It is the age of science and technology which result in the growth of industries. Now the progress is measured in term of industrial development because it contributes to economic prosperity and development of India. But Mahatma Gandhi is against of large-scale industrialization because he wanted self-sufficient villages which based on cottage industries and clean living.
As it is believed that no production is possible without labour so these labours are an active factor of production.
“It is labour indeed that puts the difference on everything”
Evils of Industrialization in India
The journey of agricultural or rural India to Industrial or urban India covers because of human greediness(wanting more than need) which is never-ending but if we will not change this nature then it leads our nation to end. Mahatma Gandhi and his followers want that India must avoid industrialisation. But his views were misunderstood by the people. People felt that he was opposed to heavy industries. But he said, “I want the big industry to prosper but not at the expense of the country”. It is true that industrialization makes country material in its outlook. People believe that luxury life and wealth accumulations are the be-all and end-all of life.
There are various new problem arises by industrialization which is categorized as (1) Economic Problem (2) Social Problem -:
Effect on the environment– One of the most common epidemic today is pollution which eats our environment slowly. Air pollution is one of the factors due to industries and factories causing global warming, greenhouse effect, climate change, ozone hole. These industries bring tons of pollution daily. They also caused land pollution by covering a large area of land and water pollution by releasing pollutants in the water. These factories contain hazardous material and if release cause a heavy disaster like Bhopal Gas Tragedy.
Child Labour– Because of this industrialization children are exploited as they work with low wages to fulfil their need and it interferes with their schooling and long work development. Article 24 of constitution mandates that no child below the age of 14 years shall be employed to work in any factory or mine or engaged in any other hazardous employment. But after this child labour still in Industries of India.
Diseases– With the increase in industries various new type of disease comes. Many diseases like smallpox, typhus, typhoid, dysentery, diphtheria etc are the result of industrialization. And it affects on the pocket of poor’s because the treatment of these diseases is very costly and they will not able to pay these heavy bills so they come again to that stage where they start from because what extra wages, they get from industry work spent in medical and health expenses.
Social Problem-This problem faced by the workers and labours mostly as their condition is horrible in the industrial sector which caused emotional and psychological problem. They fight for the basic amnesties of life. After so much hard work they will not able to fulfil their basic needs which are Roti, Kapda and Makaan. They were treated like slaves.

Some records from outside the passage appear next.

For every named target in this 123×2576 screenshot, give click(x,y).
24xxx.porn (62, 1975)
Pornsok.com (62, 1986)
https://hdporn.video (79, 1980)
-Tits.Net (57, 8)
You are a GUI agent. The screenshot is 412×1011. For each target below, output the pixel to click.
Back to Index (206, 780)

It is believed that Industry is the way for the development of nation but in reality it is the way of development for rich only. Employer use ‘hire and fire’ theory in which he is free to remove workers or labours at any time from the work after getting advantage to increase their production.
Labour Issues in India
In India we always see a huge gap between rich and poor. We see how our society is a divide on the basis of class of rich and poor. Some of the major issues that we face are:
Illiteracy– As in our country we see that most of the labours are illiterate. They are not in the position to receive industrial training, understand the problem in industries and this illiteracy not only harm to them but harm the country also. Because of un-education they are not aware of their rights and face various problem in their life.

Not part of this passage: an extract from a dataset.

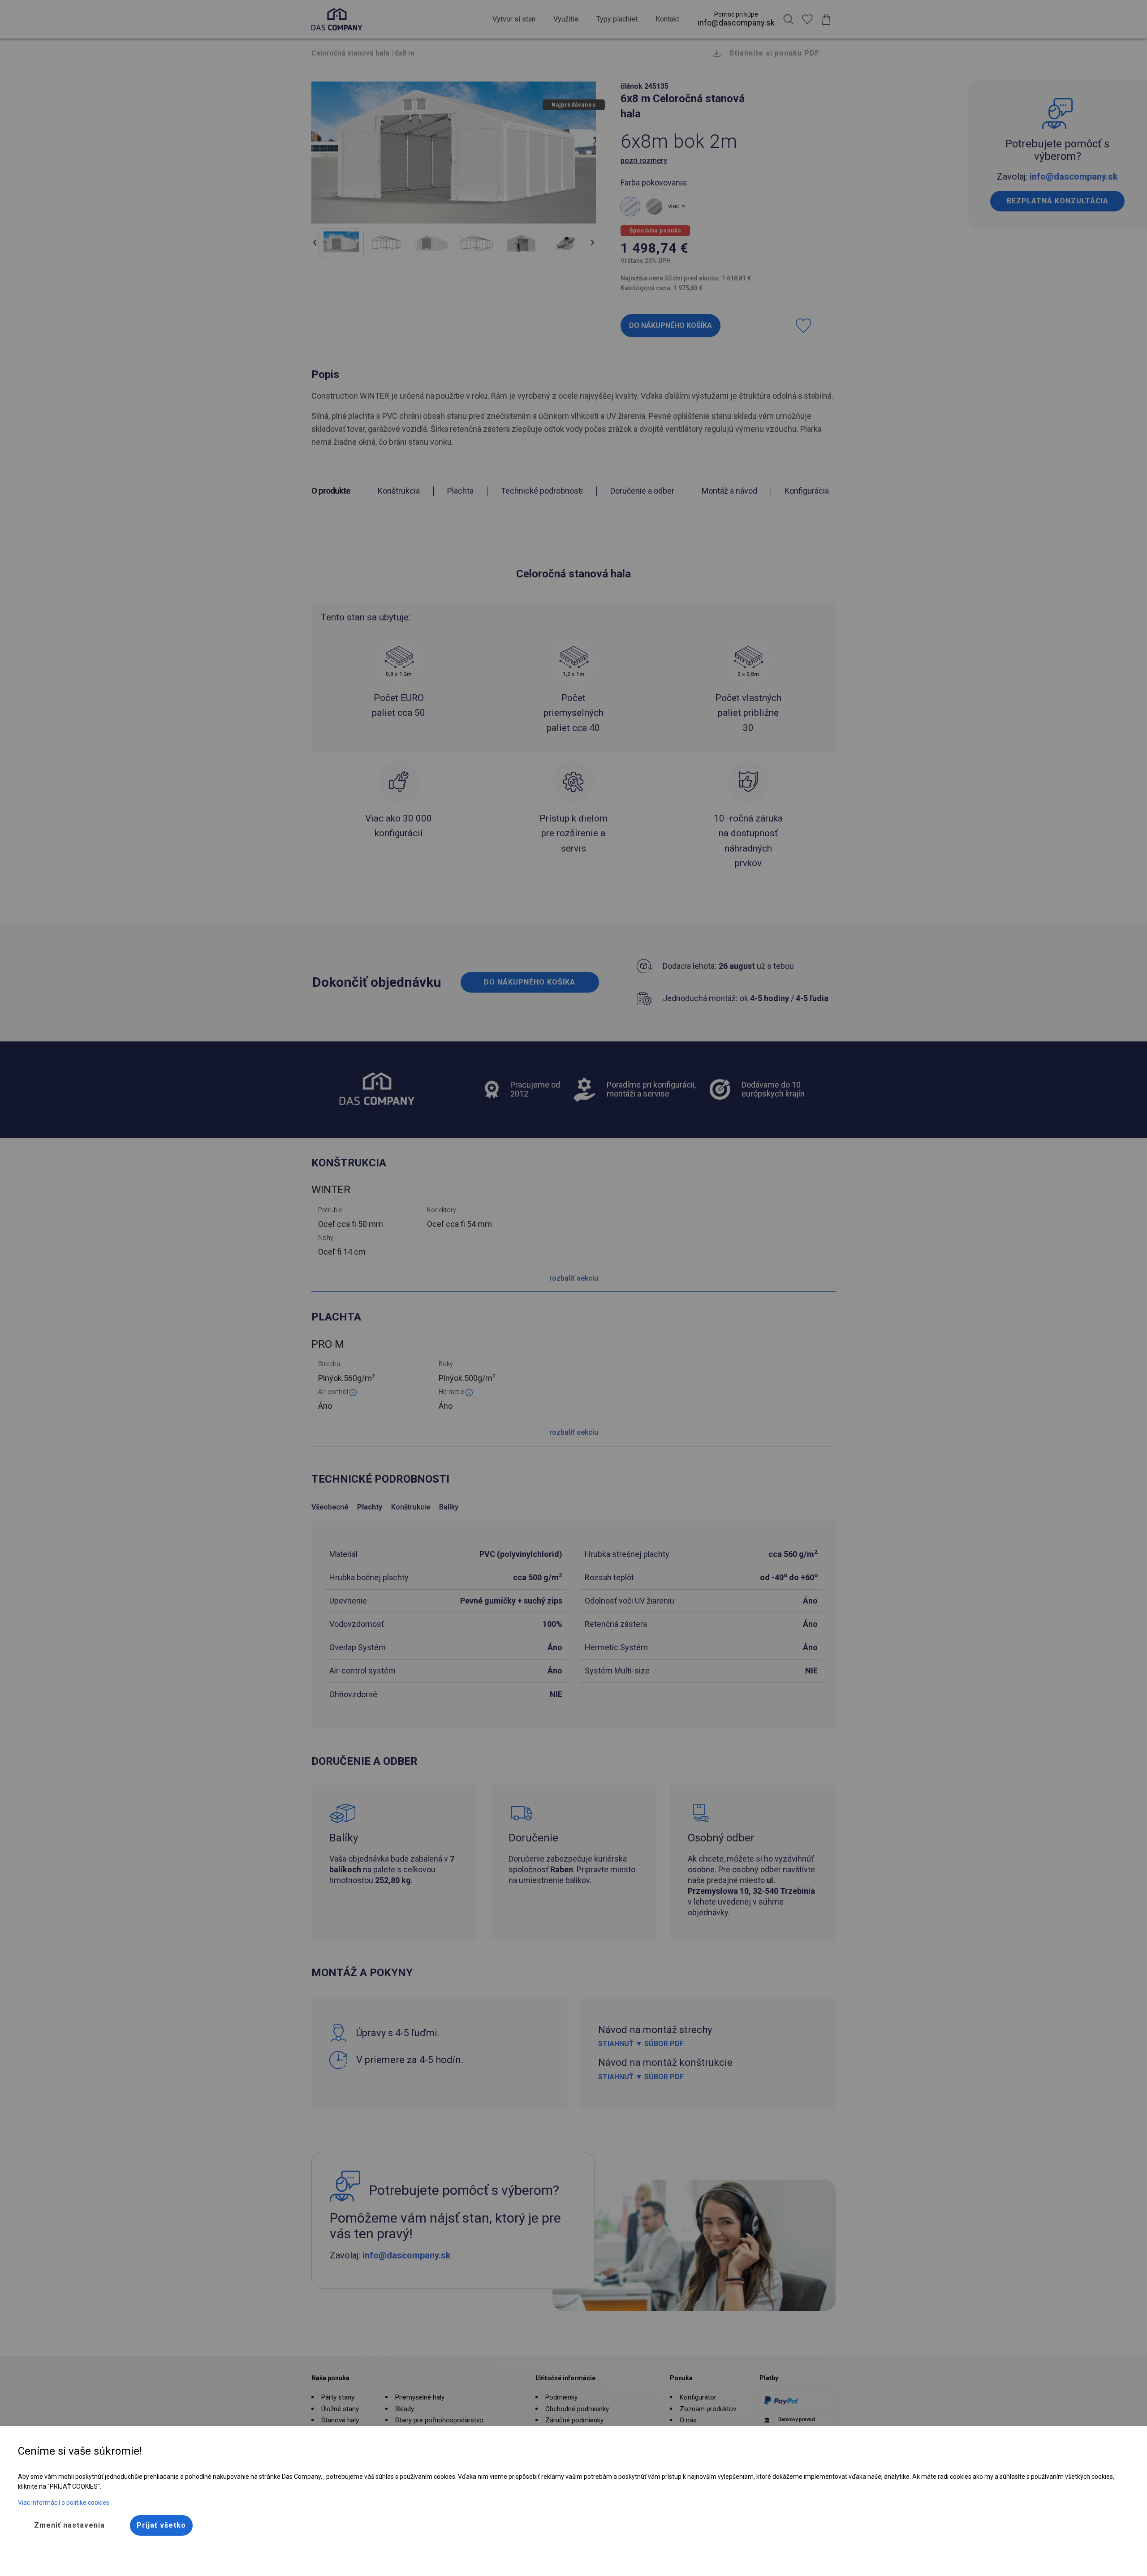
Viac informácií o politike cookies (63, 2502)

Unemployment– Labour market facing the problem of unemployment. As because of the huge population of India new labour market added with the existing labours every year and it reduce their demand in market so they work hard whole day with little wage.
Lack of Labour Reforms– Indian Labour Market suffering from lack of labour reforms. Economic reform in 1990 change the scenario of the labour system in India but after this country development in the field of labour, reforms stop.
Some act is misused like Industrial Dispute Act which says if any manufacturing firm with more than 100 workers then that firm cannot dismiss any worker without the approval of government, even that firm will go bankrupt then it has to pay to their workers so that Indian firm remain so small to safe them from the ambit of this act.
Industrial Backwardness– Indian industrial progress manage through the five-year plan but fully dependent on the efficiency of labours but because of low wages and more work effect on their health which indirectly reduces their efficiency. They have very great need of nutritive food and medical facilities. Their standard of living is very low as compare to other European countries.
We have seen that the labour market of India suffering from various problems and there are various laws, acts in the country but their proper implementation is the big question. The whole country is controlled by a few capitalists. So, it is the duty of government to make proper policies for labour reform in India which provide greater interest to people.
Excessive dependence on machines effects on the health of human beings as it makes them unfit so it is the time to emphasis on planned and balanced industrialization.
“The views of the authors are personal“
Frequently Asked Questions
What is the recent reform for the legal system in India?
Recently, parliament passed an act on Labour Code Wage for which benefit 500 million workers across the country and ensure minimum wages with timely payment to all workers and labours.
What are those factors which leads to industrialization in India?
Some of the most important factors that influence industrial productivity are: (1) To increase the economy of country (2) Technological development (3) Poor performance of Agricultural Sector.